20. The media of claim 19, wherein the method further includes
displaying the one or more documents according to a rank assigned
to each of the one or more documents.
Description
CROSS-REFERENCE TO RELATED APPLICATIONS
[0001] This application claims the benefit of the following U.S.
Provisional Applications having the respectively listed Application
numbers and filing dates, and each of which is expressly
incorporated by reference herein: 60/969,490, filed Aug. 31, 2007,
U.S. Provisional Application No. 60/969,478, filed Aug. 31, 2007,
U.S. and Provisional Application No. 60/969,486, filed Aug. 31,
2007.
STATEMENT REGARDING FEDERALLY SPONSORED RESEARCH OR DEVELOPMENT
[0002] Not applicable.
BACKGROUND
[0003] Search has become an increasingly important tool for
conducting research or navigating documents accessible via a
computer. Often, the search engines perform a matching process for
detecting possible documents, or text within those documents, that
utilizes a query submitted by a user. Initially, the matching
process, offered for example online by conventional search engines
such as those maintained by Google or Yahoo, allows the user to
specify one or more keywords in the query to describe information
that s/he is looking for. Next, the conventional online search
engine proceeds to find all documents that contain exact matches of
the keywords and typically presents the result for each document as
a block of text that includes one or more of the keywords provided
by the user therein.
[0004] Suppose, for example, that the user desired to discover
which entity purchased the company PeopleSoft. Entering a query
with the keywords "who bought PeopleSoft" to the conventional
online engine produces the following as one of its results: "J.
Williams was an officer, who founded Vantive in the late 1990s,
which was bought by PeopleSoft in 1999." In this result, the words
from the retrieved text that exactly matches the keywords "who,"
"bought," and "PeopleSoft," from the query, are bold-faced to give
some justification to the user as to why this result is returned.

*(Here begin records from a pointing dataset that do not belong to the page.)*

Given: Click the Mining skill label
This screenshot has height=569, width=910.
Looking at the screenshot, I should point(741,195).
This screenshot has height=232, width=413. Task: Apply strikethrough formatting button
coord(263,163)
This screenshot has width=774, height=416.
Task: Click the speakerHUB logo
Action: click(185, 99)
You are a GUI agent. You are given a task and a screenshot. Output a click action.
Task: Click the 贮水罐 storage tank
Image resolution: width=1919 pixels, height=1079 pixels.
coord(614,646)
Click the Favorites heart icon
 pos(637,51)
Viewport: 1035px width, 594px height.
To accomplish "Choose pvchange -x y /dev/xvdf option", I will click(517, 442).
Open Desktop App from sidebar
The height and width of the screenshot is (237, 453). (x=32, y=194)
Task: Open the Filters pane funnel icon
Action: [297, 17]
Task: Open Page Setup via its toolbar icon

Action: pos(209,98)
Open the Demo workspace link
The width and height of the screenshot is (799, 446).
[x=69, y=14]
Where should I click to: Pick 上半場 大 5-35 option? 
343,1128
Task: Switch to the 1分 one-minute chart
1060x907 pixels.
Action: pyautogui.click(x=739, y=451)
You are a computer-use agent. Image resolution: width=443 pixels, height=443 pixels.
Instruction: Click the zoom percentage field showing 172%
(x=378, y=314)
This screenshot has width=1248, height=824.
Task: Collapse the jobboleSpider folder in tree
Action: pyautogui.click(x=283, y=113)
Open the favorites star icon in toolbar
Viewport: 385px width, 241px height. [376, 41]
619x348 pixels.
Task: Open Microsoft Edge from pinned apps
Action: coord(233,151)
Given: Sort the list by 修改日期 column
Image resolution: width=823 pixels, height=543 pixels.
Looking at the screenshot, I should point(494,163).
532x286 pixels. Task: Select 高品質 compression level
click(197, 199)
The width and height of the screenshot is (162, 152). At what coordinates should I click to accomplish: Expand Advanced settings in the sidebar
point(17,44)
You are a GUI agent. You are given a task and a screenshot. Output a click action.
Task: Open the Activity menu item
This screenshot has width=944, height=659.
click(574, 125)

Accordingly, providing a matching process that promotes exact
keyword matching is not efficient for the user and often more
misleading than useful.
[0005] Present conventional online search engines are limited in
that they do not recognize words in the searched documents
corresponding to keywords in the query beyond the exact matches
produced by the matching process (.e.g. noting PeopleSoft is a
company, or IBM and Big Blue are the same) nor recognition the
different roles words play in the document (e.g., failing to
distinguish whether PeopleSoft is the agent of the Vantive
acquisition or the target of the Oracle acquisition). Also,
conventional online search engines are limited because a user is
restricted to keywords in a query that are to be matched, and thus,
do not allow the user to express precisely the information desired
if unknown. Accordingly, implementing a natural language search
engine to recognize semantic relations between keywords of a query
and words in searched documents would uniquely increase the
accuracy of the search results.
SUMMARY
[0006] This Summary is provided to introduce a selection of
concepts in a simplified form that are further described below in
the Detailed Description. This Summary is not intended to identify
key features or essential features of the claimed subject matter,
nor is it intended to be used as an aid in determining the scope of
the claimed subject matter.
[0007] Embodiments of the present invention generally relate to
computer-readable media and a computer system for finding documents
in a data store that match a natural language query submitted by a
user. The documents and queries are matched by determining that
words within the query have the same relationship to each other as
the same words in the document. For example, in the sentence "John
reads a book at work" "John" is the subject and "book" is the
object of the sentence. A document containing this sentence could
be returned in response to the query "where does John read a book?"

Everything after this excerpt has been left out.